▶ [EXERCISE DETAILS] Rewrite every line of the records below in full, scaling each coordinate in the answers by 0.3 and rounding to whole numbers, with halves rounded up. Leave the pictures out.

Dataset records
►
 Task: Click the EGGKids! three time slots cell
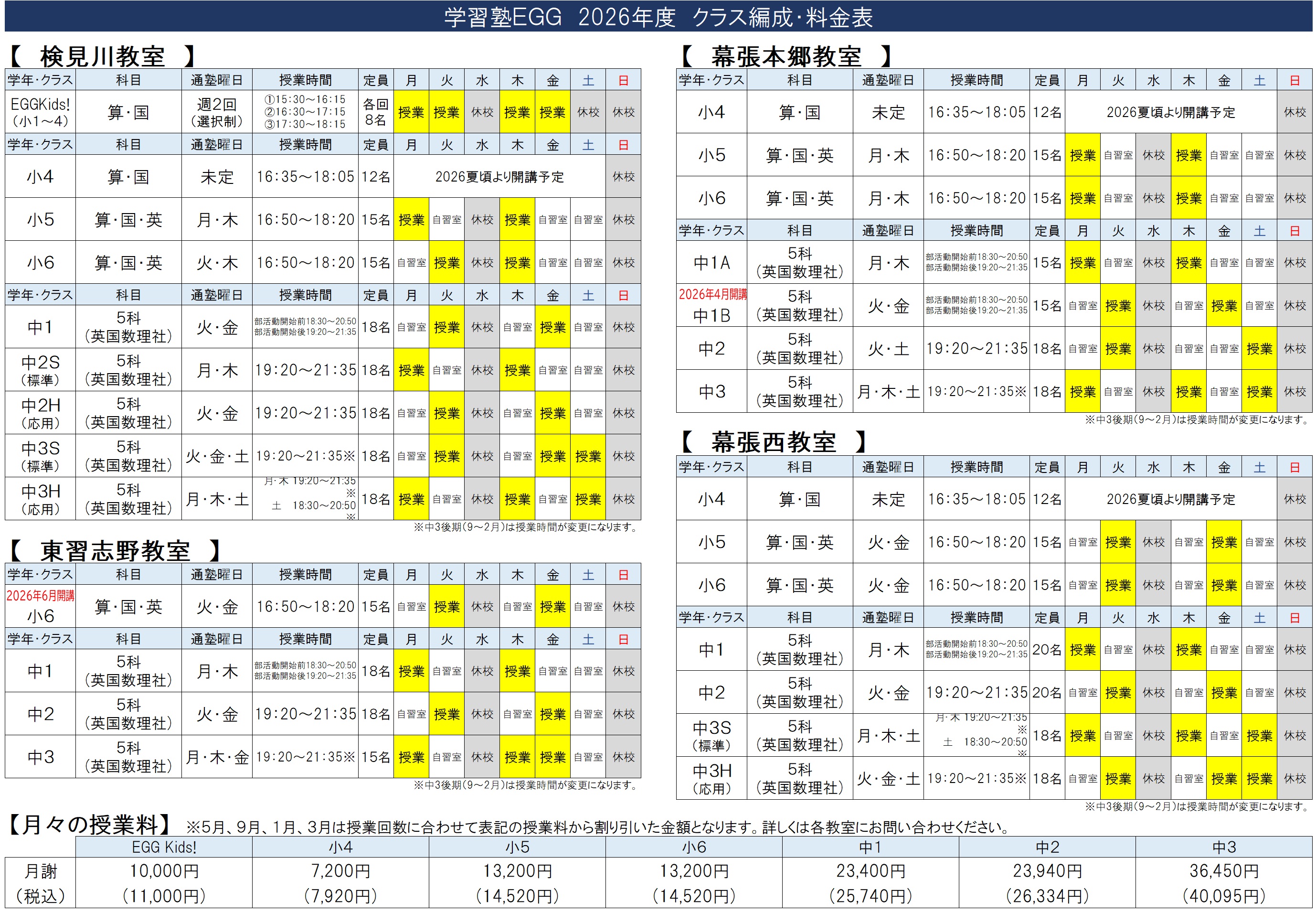coord(305,112)
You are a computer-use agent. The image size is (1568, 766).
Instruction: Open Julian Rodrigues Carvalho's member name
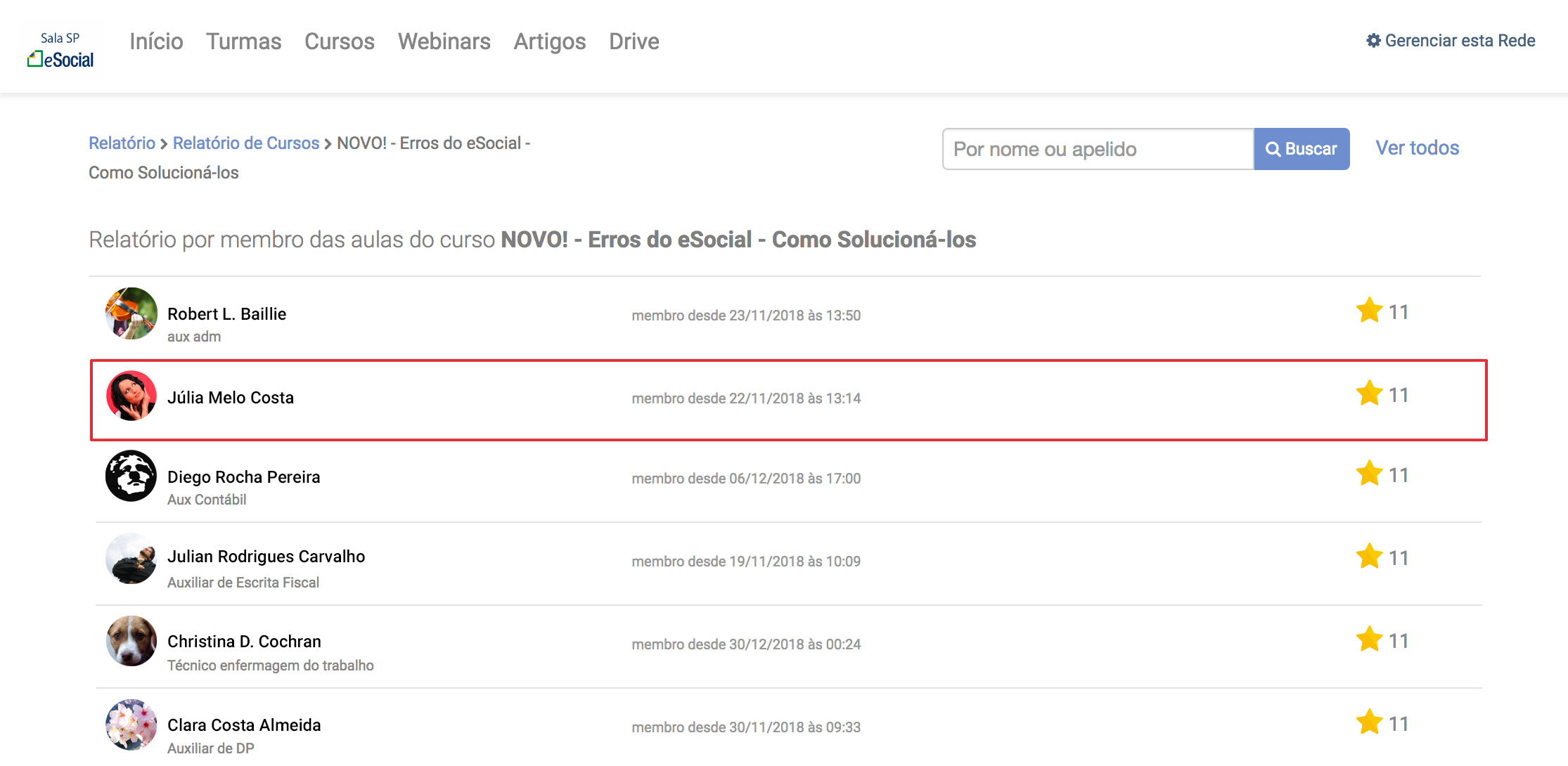click(266, 557)

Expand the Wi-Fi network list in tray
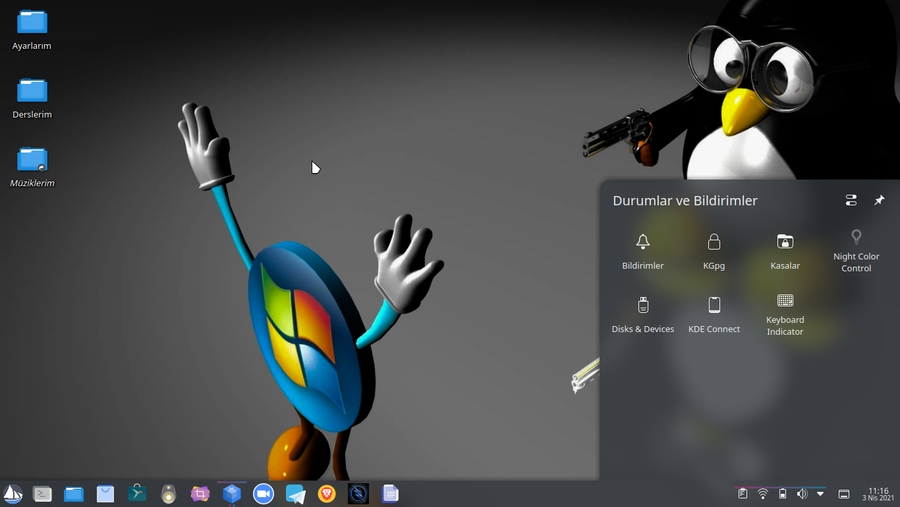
◄
▶ [REPLY TO THE EXERCISE]
 Task: Click the EGGKids! three time slots cell
coord(92,34)
You are a computer-use agent. The image size is (1568, 766).
Instruction: Open Julian Rodrigues Carvalho's member name
click(80, 167)

Expand the Wi-Fi network list in tray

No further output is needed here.